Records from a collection
________________________________________

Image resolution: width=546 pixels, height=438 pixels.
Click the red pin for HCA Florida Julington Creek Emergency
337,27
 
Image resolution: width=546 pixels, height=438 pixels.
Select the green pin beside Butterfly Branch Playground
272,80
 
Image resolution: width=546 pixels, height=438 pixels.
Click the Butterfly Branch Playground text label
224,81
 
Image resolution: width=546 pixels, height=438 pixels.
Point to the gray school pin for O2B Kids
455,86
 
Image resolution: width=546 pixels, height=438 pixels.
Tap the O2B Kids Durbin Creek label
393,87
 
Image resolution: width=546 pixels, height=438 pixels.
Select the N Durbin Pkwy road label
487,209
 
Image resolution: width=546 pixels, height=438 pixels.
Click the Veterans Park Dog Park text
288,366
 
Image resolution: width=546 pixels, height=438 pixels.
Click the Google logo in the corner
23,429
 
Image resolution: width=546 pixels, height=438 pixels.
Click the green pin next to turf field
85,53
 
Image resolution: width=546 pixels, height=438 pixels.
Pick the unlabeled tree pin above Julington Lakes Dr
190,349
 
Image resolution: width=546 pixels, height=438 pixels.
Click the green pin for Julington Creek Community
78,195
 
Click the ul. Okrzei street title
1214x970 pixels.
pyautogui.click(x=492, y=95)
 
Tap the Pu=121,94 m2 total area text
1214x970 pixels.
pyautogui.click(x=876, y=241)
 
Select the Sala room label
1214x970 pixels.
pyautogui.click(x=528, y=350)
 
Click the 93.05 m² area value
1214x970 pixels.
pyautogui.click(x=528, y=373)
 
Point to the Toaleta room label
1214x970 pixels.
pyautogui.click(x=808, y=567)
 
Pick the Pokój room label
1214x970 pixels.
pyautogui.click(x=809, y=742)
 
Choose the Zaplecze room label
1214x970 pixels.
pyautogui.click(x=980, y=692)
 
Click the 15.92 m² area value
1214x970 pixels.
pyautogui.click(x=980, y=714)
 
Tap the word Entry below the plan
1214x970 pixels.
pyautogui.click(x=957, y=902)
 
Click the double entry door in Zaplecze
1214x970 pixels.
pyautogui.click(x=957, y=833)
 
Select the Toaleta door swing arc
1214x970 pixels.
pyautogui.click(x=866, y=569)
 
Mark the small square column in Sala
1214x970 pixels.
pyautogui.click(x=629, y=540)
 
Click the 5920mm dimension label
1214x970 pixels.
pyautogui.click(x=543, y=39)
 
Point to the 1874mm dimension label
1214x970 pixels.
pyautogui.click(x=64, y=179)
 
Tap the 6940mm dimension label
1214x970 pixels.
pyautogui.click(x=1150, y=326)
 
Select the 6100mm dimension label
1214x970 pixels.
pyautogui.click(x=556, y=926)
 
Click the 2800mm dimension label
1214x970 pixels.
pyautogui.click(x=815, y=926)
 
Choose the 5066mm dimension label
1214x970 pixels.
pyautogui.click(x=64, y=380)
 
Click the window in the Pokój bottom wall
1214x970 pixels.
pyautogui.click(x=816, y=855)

________________________________________

YOUR OBJECTIVE ▸
Copy out the lines above, from the line with "Click the ul. Okrzei street title" up to and including the line with "pyautogui.click(x=808, y=567)", with no changes.

THE ANSWER ▸
Click the ul. Okrzei street title
1214x970 pixels.
pyautogui.click(x=492, y=95)
 
Tap the Pu=121,94 m2 total area text
1214x970 pixels.
pyautogui.click(x=876, y=241)
 
Select the Sala room label
1214x970 pixels.
pyautogui.click(x=528, y=350)
 
Click the 93.05 m² area value
1214x970 pixels.
pyautogui.click(x=528, y=373)
 
Point to the Toaleta room label
1214x970 pixels.
pyautogui.click(x=808, y=567)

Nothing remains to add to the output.